A few weeks back I was visiting an elderly relative along with my wife and daughters. We were visiting this family after one year. My younger daughter did not remember them and paid no heed and she was not even making eye contact. Immediately came the remark “she’s very shy” and the comparison with my elder daughter who was very outgoing with everyone when she was her age.
Later we were all discussing technology (WhatsApp video of Google duplex) and pandemics. My younger daughter was involved in caricaturing our family pictures in her spiral notebook (which she always carries around). She showed the pictures to the elder member in that family. She was looking for compliments but instead he caricatured her picture and she did not agree with him! So, so she went back to her drawing and occasionally eating some banana chips (after taking approval with me!)
Given my younger daughter’s affinity to liking people, Susan Caine, author of the book “Quiet” would label her as an Introvert.

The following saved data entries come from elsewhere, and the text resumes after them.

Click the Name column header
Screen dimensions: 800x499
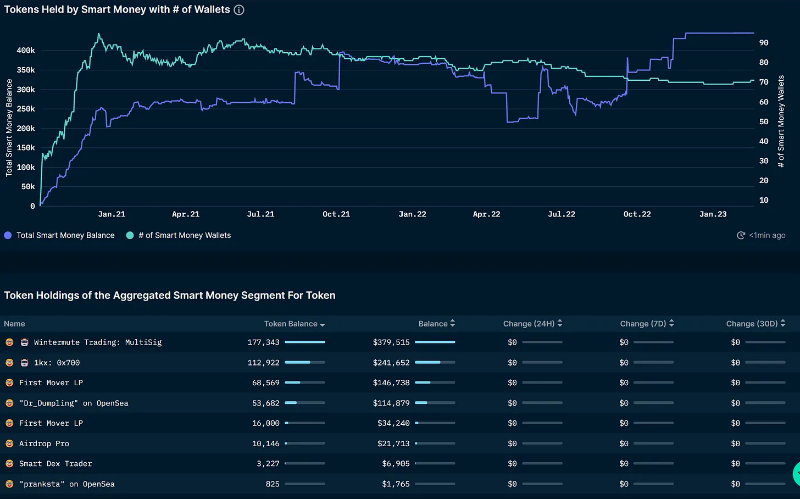coord(15,323)
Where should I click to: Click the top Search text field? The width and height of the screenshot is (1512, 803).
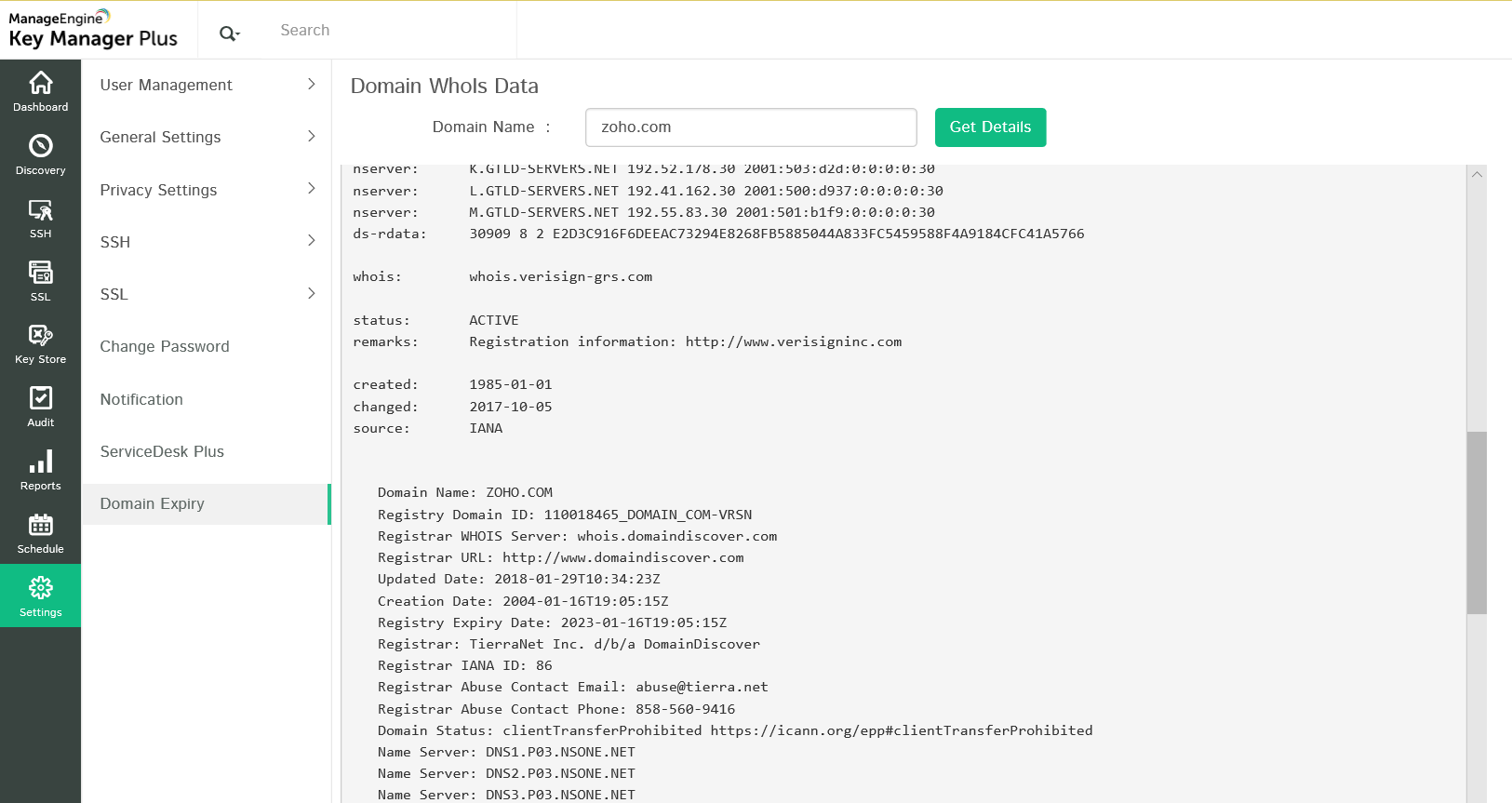[391, 31]
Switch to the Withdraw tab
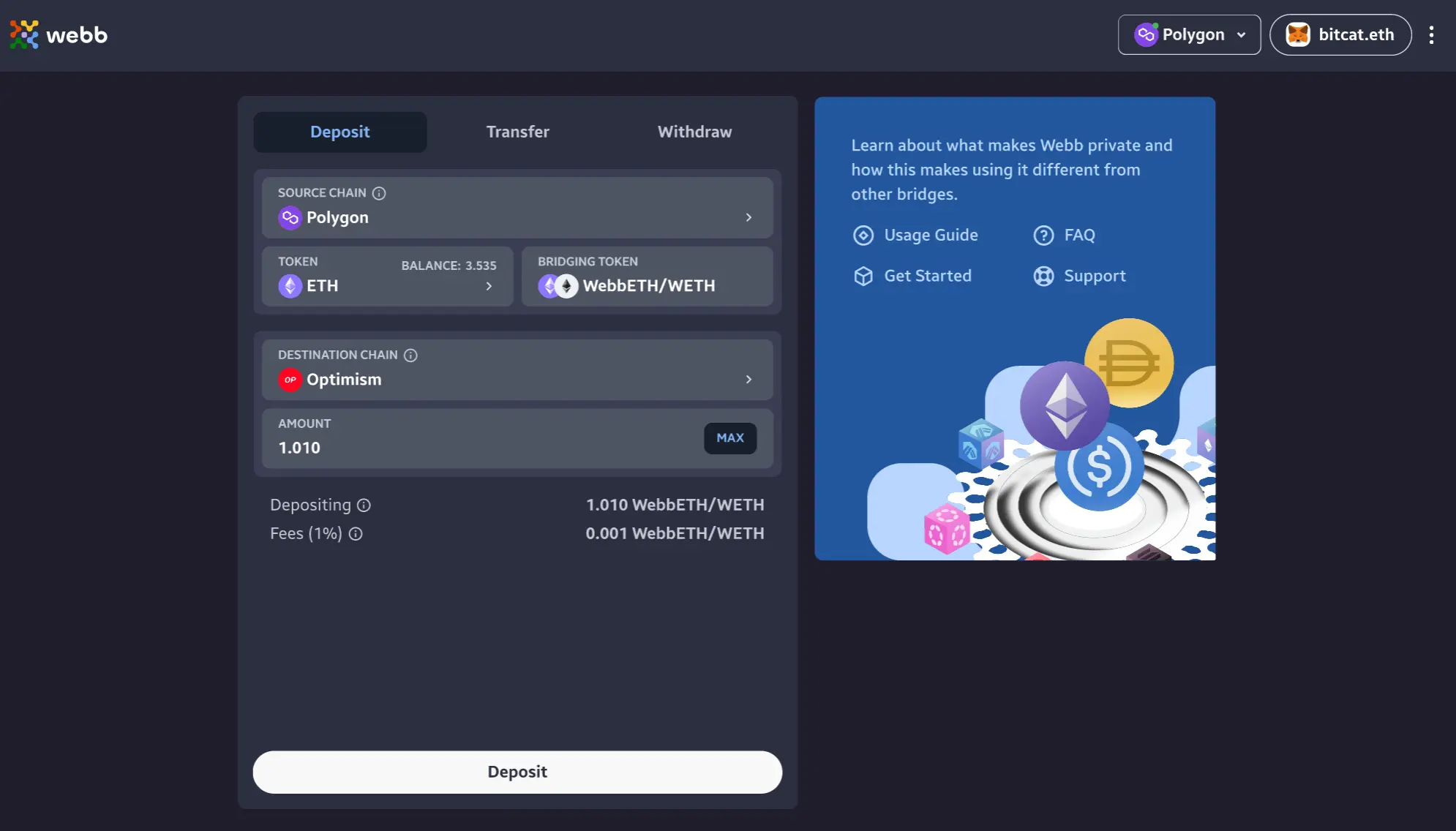The image size is (1456, 831). 694,131
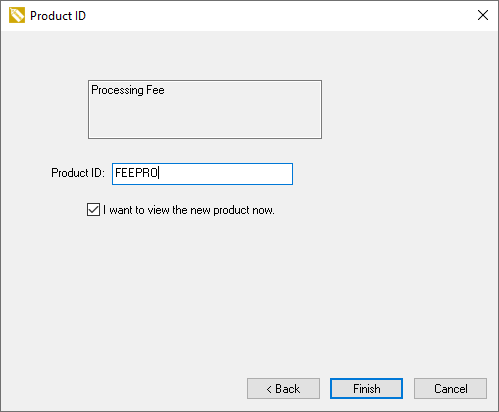Cancel the product wizard
This screenshot has height=412, width=499.
point(450,388)
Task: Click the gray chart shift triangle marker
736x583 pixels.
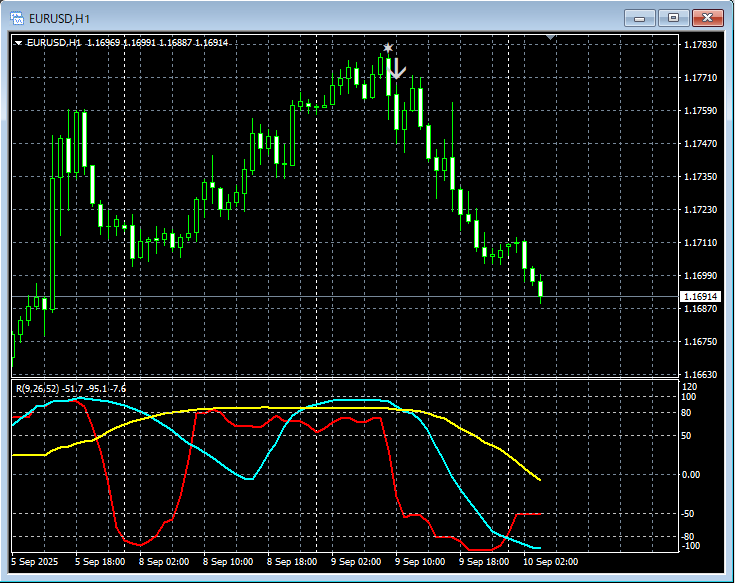Action: coord(549,37)
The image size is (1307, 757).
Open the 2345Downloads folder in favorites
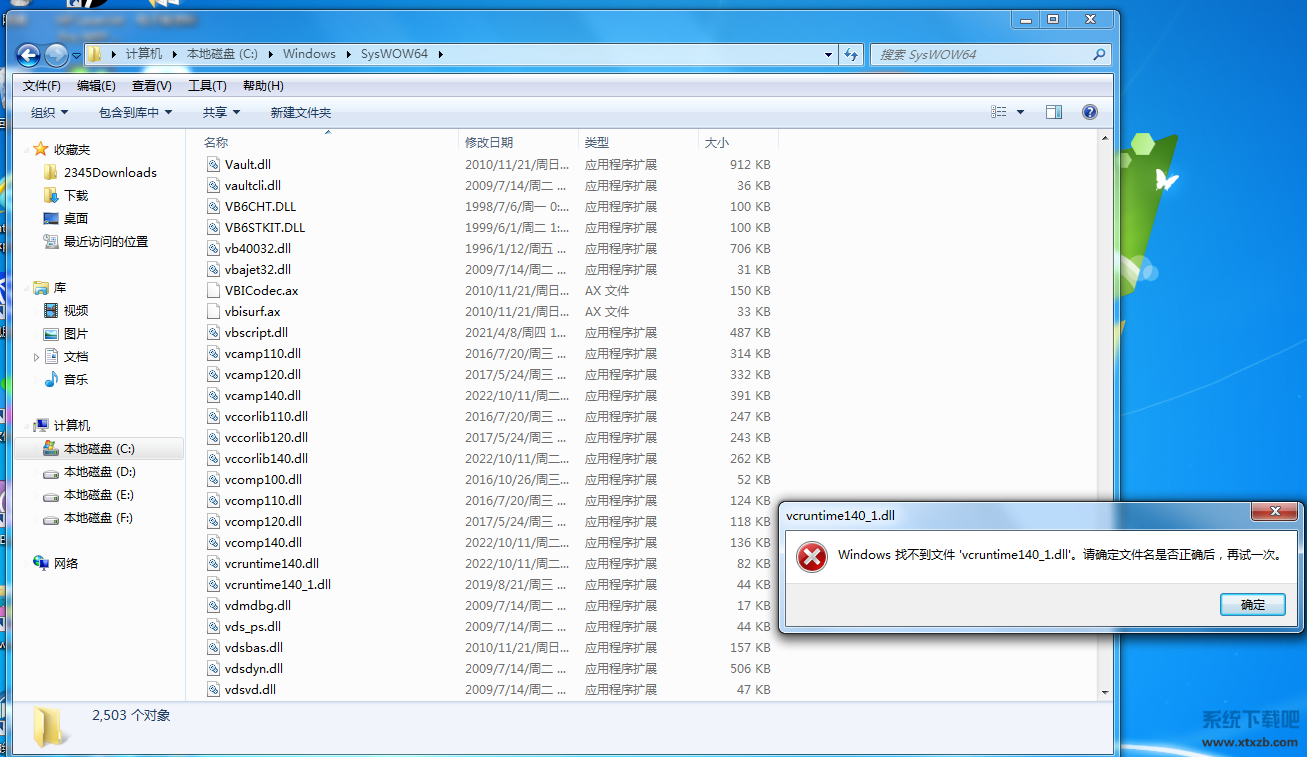tap(109, 172)
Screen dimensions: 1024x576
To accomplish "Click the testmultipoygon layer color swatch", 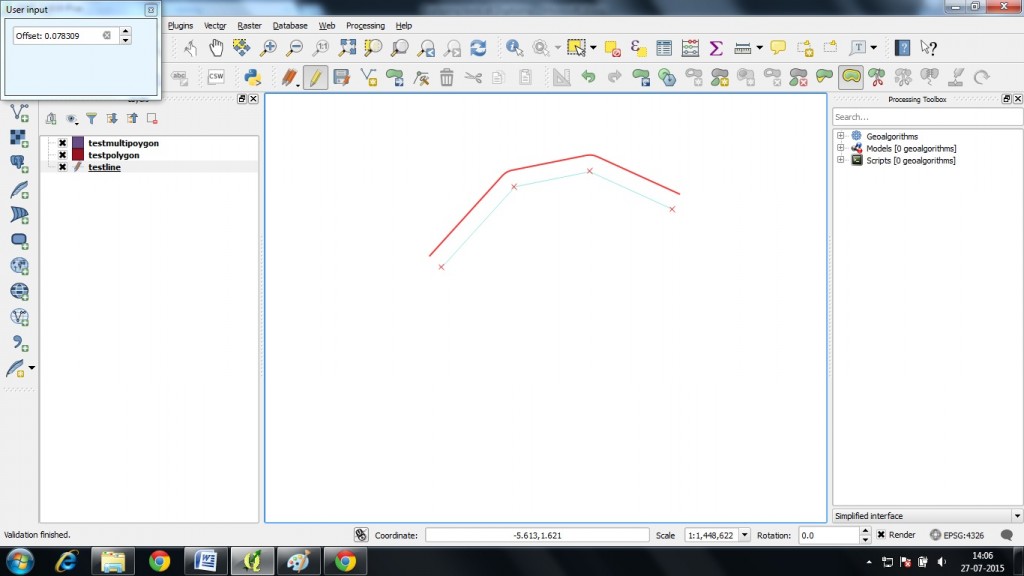I will tap(77, 142).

The same evening, we went for dinner and the waiter Pritam was very hospitable. He made all of us feel good. After completing the starters and main course from the buffet it was time for dessert. My elder daughter ordered for a vanilla ice cream. I told her to share it with the younger one and we started chatting. In the next couple of moments my younger daughter got out of her seat, spotted the same waiter and told him that she wanted chocolate ice-cream. Both the ice-creams came and they both were very happy. In that one hour she enjoyed our company, ambience, environment as they made her feel good. I observed that in that moment when she wanted something, and she was comfortable to ask, she was outgoing in that environment. In contrast to the earlier tale where the environment was un friendly she was out and ready to go.
Next day it was time for a final visit to an elderly family member. He was alone at home. My younger daughter had seen him a couple of months back. She made funny faces and mimicked him and was jumping all around the place. She compared his face to a caricature of Gandhiji from the calendar hanging above him and she was poking fun.
In the lift if my younger daughter does not make eye contact with our neighbours the immediate comment we get is “she is very shy.” In fact, this is what we heard in the drawing room two weeks back. My wife immediately mentioned that that it was time and environment and our younger one did not get any of those opportunities to get this skill. When our older one was young we both were working, both our parents were working and hence she was taken care by our neighbour and various day cares in different countries. She got the experience of dealing with the world at an early stage. My wife said that she had consciously decided not to use the word “shy” in front of my younger daughter.
Children need to be complimented and I understood why my wife refused to publicly now accept that she is shy. In the first place she was not comfortable and not complimented for drawing caricatures, she withdrew into her soul space. In the other place she was comfortable, when she saw the caricature she immediately compared it with my relative. She was so very soulful at his place.
To finally round off our family visits we met two kids under 5 years. My younger daughter joined the kids and they were watching the movie “Ice Age.” I was excited to see the animation and was feeling great. That evening on TV, as I was flipping through the channel, there was a talk around the “Glass Age.” It just occurred to me that our children are today brought up in this age of glass (Digitally native). James Altucher calls this as the “Choose yourself Era”. This was a perfect reference to what I saw with my younger daughter. I, for sure, will not compare her with my elder daughter now, I am also not going to judge whether she is an introvert or an extrovert. As clinical psychologist Dr. Shefali Tsabary says, “Parenting is not about raising a child, it is about raising a parent.”